Lotto again

Newsletter 39 (25 January 2019)

In a former newsletter I wrote of the particular pleasure in leaving behind rooms in an art gallery full of religious paintings, however wonderful, to come across portraits of ‘real’ people. Such an experience has been recently available at the National Gallery. The exhibition exploring the relationship between Giovanni Bellini and his brother-in-law Mantegna will probably be over by the time you read this; but running concurrently is a superb collection of portraits by Lorenzo Lotto, which doesn’t finish till 10 February.

   Here are pictures that are not often seen, such as a superb portrait from the Queen’s collection of the thickly bearded art-collector Andrea Odoni; he is as solid as a doughnut, swathed in velvet and surrounded by statues, clutching a small marble multi-breasted Diana of Ephesus in his chunky hand. From a Venice church (and not strictly a portrait) is St Antoninus of Florence, giving alms via two fellow Dominicans to a crowd of supplicants (one of them it is said might be Lotto himself). The Saint is being advised by two wind-swept angels, each whispering in an ear. Is it Lotto’s sly humour that none of these three friars look to me entirely likeable, or am I simply discovering a prejudice?
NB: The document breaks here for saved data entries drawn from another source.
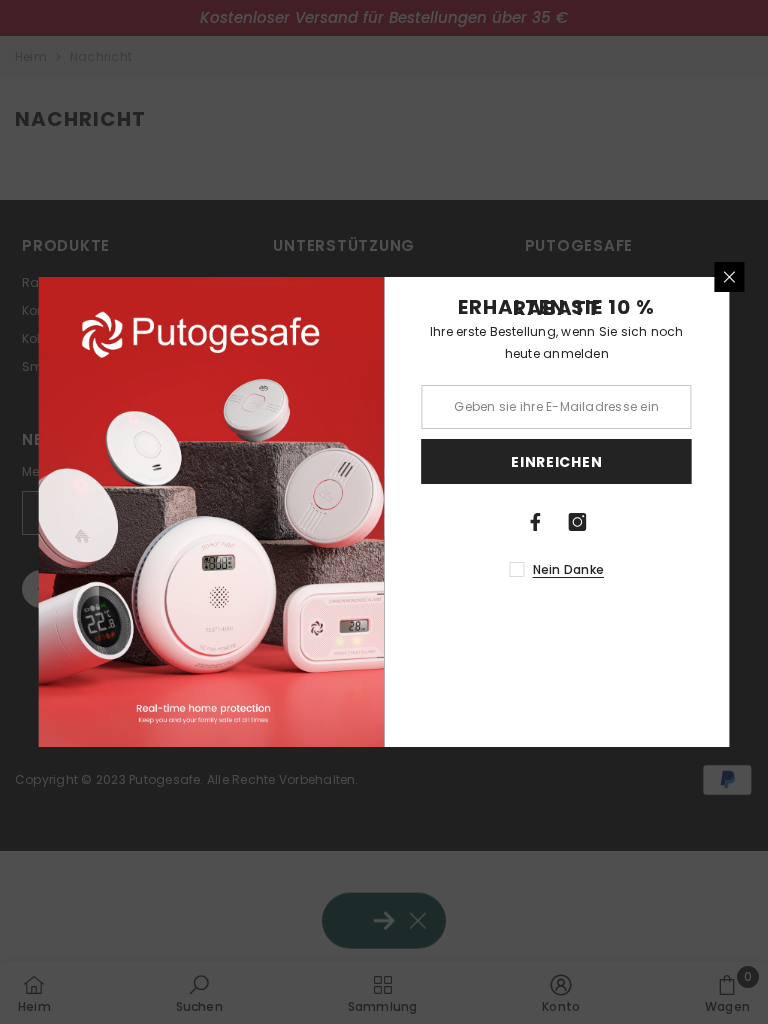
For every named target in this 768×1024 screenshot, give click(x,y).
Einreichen (556, 462)
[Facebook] (536, 522)
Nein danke (568, 569)
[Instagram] (578, 522)
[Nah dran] (730, 277)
The equable way in which they receive the petitions and dispense the money bags is so easy to interpret as smugness, especially in relation to the yearning, upstretched arms of the clamorous crowd below. And between the imploring poor folk and the great saint is a barrier over which a rich Turkey carpet is spread (Lotto was so good at carpets that a pattern is named after him), as well as a shelf of high-value objects: expensive books; what looks like a large bag of money; and a bishop’s mitre and crozier.

    Further on is a ‘Portrait of an Elderly Gentleman with Gloves’. The caption on the wall says that the ‘empathy’ with which Lotto paints this fellow is at odds with ‘the arrogance and ruthlessness’ for which the presumed subject was known. Well, to me he looks arrogant and ruthless, if a bit tired, and only vaguely trying to appear benign. And this is the kind of experience that so many of these unheroic, intimate and unflattering pictures have to offer. It is a fascinating exercise to try to decide what the individuals were really like, and what Lotto thought of them.

   Once a label, or a snap judgement has been applied — smug or arrogant, worldly or cerebral — it’s difficult to shake it off, difficult to dispel it entirely from an interpretation of the portrait. Yet such a judgement is likely to be entirely arbitrary and baseless.

    I can’t look at a Botticelli Madonna without recalling Walter Pater’s comment that they are ‘peevish-looking’ (although perversely this is why he likes them).

    King Duncan remarks in Macbeth that ‘There’s no art to find the mind’s construction in the face’, a fact often dwelt on in the theatre, since we are confronted there by people all pretending to be someone other than themselves. Shakespeare and his contemporaries devised the soliloquy as a means of revealing the true intention and behaviour of a character, their psychology, so we have the measure of their deceit and duplicity.

   And what do we see when we look in the mirror, at our own autoritratto? Only we know the myriad bad decisions and failures small and large that we may have committed. Do we imagine that we see them manifest in our reflected face; or do we square our chins and adopt some more optimistic or romantic pose? Do we think the mirror reveals much about us? Do we like what we see, when we look at ourselves.